▶ **Assignment**
Search the records for the string "agent" and report how many lines contain it, with nothing else.

-------- Excerpted records

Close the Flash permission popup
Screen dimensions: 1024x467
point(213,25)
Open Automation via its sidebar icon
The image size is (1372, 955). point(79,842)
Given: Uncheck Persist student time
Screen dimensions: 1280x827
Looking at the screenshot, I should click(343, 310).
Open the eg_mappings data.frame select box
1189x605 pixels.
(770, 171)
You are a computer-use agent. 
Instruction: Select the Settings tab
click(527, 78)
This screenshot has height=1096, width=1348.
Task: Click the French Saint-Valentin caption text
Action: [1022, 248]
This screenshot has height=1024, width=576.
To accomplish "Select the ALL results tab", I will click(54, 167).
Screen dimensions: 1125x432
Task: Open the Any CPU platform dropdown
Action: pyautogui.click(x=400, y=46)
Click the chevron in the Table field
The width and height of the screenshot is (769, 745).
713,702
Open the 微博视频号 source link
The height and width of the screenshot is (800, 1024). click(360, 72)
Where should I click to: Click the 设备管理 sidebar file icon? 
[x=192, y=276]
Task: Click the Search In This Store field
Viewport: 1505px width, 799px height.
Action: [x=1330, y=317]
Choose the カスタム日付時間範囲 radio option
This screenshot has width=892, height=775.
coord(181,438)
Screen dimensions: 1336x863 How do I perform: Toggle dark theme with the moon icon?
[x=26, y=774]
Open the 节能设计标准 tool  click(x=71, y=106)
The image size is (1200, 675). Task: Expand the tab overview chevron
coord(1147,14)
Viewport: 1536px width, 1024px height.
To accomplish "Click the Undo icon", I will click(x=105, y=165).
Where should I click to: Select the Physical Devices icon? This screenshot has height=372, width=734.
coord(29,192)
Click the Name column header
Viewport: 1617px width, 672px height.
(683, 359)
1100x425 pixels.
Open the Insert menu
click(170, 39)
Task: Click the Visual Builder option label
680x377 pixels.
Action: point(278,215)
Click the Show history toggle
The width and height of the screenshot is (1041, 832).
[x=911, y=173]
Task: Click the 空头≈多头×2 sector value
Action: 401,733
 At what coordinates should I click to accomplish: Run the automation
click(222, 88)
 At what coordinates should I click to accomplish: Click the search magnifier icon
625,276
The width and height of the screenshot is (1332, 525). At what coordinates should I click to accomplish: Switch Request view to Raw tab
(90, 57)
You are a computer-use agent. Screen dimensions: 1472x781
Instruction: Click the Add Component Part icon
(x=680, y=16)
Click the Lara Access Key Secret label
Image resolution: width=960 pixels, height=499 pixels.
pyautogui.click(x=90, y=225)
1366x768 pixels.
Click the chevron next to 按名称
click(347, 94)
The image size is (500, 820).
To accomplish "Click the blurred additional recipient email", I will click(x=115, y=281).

----------------

▶ **Task output**
2